INPUT DATA START
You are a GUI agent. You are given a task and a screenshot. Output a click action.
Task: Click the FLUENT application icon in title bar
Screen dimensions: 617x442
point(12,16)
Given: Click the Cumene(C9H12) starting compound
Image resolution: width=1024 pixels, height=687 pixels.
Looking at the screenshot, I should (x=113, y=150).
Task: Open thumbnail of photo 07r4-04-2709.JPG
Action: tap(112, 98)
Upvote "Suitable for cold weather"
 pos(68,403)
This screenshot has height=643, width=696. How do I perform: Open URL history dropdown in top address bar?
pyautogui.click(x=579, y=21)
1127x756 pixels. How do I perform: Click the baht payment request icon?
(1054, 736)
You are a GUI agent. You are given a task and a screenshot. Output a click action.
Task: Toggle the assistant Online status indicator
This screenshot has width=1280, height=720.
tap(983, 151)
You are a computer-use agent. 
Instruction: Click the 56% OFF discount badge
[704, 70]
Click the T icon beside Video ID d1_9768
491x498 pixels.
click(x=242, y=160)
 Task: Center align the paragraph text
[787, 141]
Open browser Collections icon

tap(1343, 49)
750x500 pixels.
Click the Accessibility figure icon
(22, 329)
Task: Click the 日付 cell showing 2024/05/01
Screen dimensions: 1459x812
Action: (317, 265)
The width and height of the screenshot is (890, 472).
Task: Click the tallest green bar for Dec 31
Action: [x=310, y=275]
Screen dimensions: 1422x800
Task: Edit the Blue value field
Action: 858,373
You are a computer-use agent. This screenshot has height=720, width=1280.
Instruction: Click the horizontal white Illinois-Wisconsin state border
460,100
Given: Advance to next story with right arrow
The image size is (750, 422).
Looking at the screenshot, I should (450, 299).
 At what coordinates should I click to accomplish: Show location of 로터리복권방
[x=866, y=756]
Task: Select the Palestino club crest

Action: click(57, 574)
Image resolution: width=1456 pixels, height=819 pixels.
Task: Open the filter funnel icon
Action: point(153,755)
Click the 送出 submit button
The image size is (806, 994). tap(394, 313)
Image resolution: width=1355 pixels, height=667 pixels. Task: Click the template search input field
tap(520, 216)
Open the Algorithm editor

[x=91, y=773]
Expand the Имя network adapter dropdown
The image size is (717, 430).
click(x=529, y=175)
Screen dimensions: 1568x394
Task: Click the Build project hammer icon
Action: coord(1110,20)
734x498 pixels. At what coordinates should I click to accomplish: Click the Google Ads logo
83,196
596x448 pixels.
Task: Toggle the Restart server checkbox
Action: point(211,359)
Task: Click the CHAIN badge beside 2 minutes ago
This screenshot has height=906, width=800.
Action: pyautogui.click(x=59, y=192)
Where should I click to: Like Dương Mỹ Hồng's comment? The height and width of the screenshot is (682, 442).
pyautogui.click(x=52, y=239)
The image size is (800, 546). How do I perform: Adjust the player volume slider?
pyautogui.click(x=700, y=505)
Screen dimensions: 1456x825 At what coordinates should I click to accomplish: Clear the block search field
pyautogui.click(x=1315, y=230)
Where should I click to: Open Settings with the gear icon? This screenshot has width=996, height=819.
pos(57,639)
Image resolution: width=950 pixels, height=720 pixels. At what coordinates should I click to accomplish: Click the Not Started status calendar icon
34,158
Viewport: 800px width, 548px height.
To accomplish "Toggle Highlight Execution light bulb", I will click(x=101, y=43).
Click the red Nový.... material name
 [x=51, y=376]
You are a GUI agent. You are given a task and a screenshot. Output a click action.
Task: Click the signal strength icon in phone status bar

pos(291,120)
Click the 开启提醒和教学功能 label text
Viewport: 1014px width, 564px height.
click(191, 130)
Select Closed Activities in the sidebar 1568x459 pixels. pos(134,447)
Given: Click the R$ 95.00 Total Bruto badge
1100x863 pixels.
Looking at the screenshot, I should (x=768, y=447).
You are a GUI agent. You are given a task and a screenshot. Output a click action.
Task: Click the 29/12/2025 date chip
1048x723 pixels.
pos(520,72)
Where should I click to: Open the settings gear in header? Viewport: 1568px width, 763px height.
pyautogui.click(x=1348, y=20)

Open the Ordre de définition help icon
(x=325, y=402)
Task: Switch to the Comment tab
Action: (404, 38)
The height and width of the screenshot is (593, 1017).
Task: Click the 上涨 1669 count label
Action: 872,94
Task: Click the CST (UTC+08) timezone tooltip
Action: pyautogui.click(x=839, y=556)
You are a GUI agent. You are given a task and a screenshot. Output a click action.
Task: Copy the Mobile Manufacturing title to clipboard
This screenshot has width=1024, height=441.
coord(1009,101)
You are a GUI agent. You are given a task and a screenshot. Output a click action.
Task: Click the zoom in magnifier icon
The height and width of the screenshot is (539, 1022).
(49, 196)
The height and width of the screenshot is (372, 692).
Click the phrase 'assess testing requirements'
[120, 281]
INPUT DATA END
- **ABOUT THIS EXERCISE**
All of the material must be written out again without any change.

- **ANSWER SPACE**
You are a GUI agent. You are given a task and a screenshot. Output a click action.
Task: Click the FLUENT application icon in title bar
Screen dimensions: 617x442
point(12,16)
Given: Click the Cumene(C9H12) starting compound
Image resolution: width=1024 pixels, height=687 pixels.
Looking at the screenshot, I should (x=113, y=150).
Task: Open thumbnail of photo 07r4-04-2709.JPG
Action: tap(112, 98)
Upvote "Suitable for cold weather"
 pos(68,403)
This screenshot has height=643, width=696. How do I perform: Open URL history dropdown in top address bar?
pyautogui.click(x=579, y=21)
1127x756 pixels. How do I perform: Click the baht payment request icon?
(1054, 736)
You are a GUI agent. You are given a task and a screenshot. Output a click action.
Task: Toggle the assistant Online status indicator
This screenshot has width=1280, height=720.
tap(983, 151)
You are a computer-use agent. 
Instruction: Click the 56% OFF discount badge
[704, 70]
Click the T icon beside Video ID d1_9768
491x498 pixels.
click(x=242, y=160)
 Task: Center align the paragraph text
[787, 141]
Open browser Collections icon

tap(1343, 49)
750x500 pixels.
Click the Accessibility figure icon
(22, 329)
Task: Click the 日付 cell showing 2024/05/01
Screen dimensions: 1459x812
Action: (317, 265)
The width and height of the screenshot is (890, 472).
Task: Click the tallest green bar for Dec 31
Action: [x=310, y=275]
Screen dimensions: 1422x800
Task: Edit the Blue value field
Action: 858,373
You are a computer-use agent. This screenshot has height=720, width=1280.
Instruction: Click the horizontal white Illinois-Wisconsin state border
460,100
Given: Advance to next story with right arrow
The image size is (750, 422).
Looking at the screenshot, I should (450, 299).
 At what coordinates should I click to accomplish: Show location of 로터리복권방
[x=866, y=756]
Task: Select the Palestino club crest

Action: click(57, 574)
Image resolution: width=1456 pixels, height=819 pixels.
Task: Open the filter funnel icon
Action: point(153,755)
Click the 送出 submit button
The image size is (806, 994). tap(394, 313)
Image resolution: width=1355 pixels, height=667 pixels. Task: Click the template search input field
tap(520, 216)
Open the Algorithm editor

[x=91, y=773]
Expand the Имя network adapter dropdown
The image size is (717, 430).
click(x=529, y=175)
Screen dimensions: 1568x394
Task: Click the Build project hammer icon
Action: coord(1110,20)
734x498 pixels. At what coordinates should I click to accomplish: Click the Google Ads logo
83,196
596x448 pixels.
Task: Toggle the Restart server checkbox
Action: point(211,359)
Task: Click the CHAIN badge beside 2 minutes ago
This screenshot has height=906, width=800.
Action: pyautogui.click(x=59, y=192)
Where should I click to: Like Dương Mỹ Hồng's comment? The height and width of the screenshot is (682, 442).
pyautogui.click(x=52, y=239)
The image size is (800, 546). How do I perform: Adjust the player volume slider?
pyautogui.click(x=700, y=505)
Screen dimensions: 1456x825 At what coordinates should I click to accomplish: Clear the block search field
pyautogui.click(x=1315, y=230)
Where should I click to: Open Settings with the gear icon? This screenshot has width=996, height=819.
pos(57,639)
Image resolution: width=950 pixels, height=720 pixels. At what coordinates should I click to accomplish: Click the Not Started status calendar icon
34,158
Viewport: 800px width, 548px height.
To accomplish "Toggle Highlight Execution light bulb", I will click(x=101, y=43).
Click the red Nový.... material name
 [x=51, y=376]
You are a GUI agent. You are given a task and a screenshot. Output a click action.
Task: Click the signal strength icon in phone status bar

pos(291,120)
Click the 开启提醒和教学功能 label text
Viewport: 1014px width, 564px height.
click(191, 130)
Select Closed Activities in the sidebar 1568x459 pixels. pos(134,447)
Given: Click the R$ 95.00 Total Bruto badge
1100x863 pixels.
Looking at the screenshot, I should (x=768, y=447).
You are a GUI agent. You are given a task and a screenshot. Output a click action.
Task: Click the 29/12/2025 date chip
1048x723 pixels.
pos(520,72)
Where should I click to: Open the settings gear in header? Viewport: 1568px width, 763px height.
pyautogui.click(x=1348, y=20)

Open the Ordre de définition help icon
(x=325, y=402)
Task: Switch to the Comment tab
Action: (404, 38)
The height and width of the screenshot is (593, 1017).
Task: Click the 上涨 1669 count label
Action: 872,94
Task: Click the CST (UTC+08) timezone tooltip
Action: pyautogui.click(x=839, y=556)
You are a GUI agent. You are given a task and a screenshot. Output a click action.
Task: Copy the Mobile Manufacturing title to clipboard
This screenshot has width=1024, height=441.
coord(1009,101)
You are a GUI agent. You are given a task and a screenshot. Output a click action.
Task: Click the zoom in magnifier icon
The height and width of the screenshot is (539, 1022).
(49, 196)
The height and width of the screenshot is (372, 692).
Click the phrase 'assess testing requirements'
[120, 281]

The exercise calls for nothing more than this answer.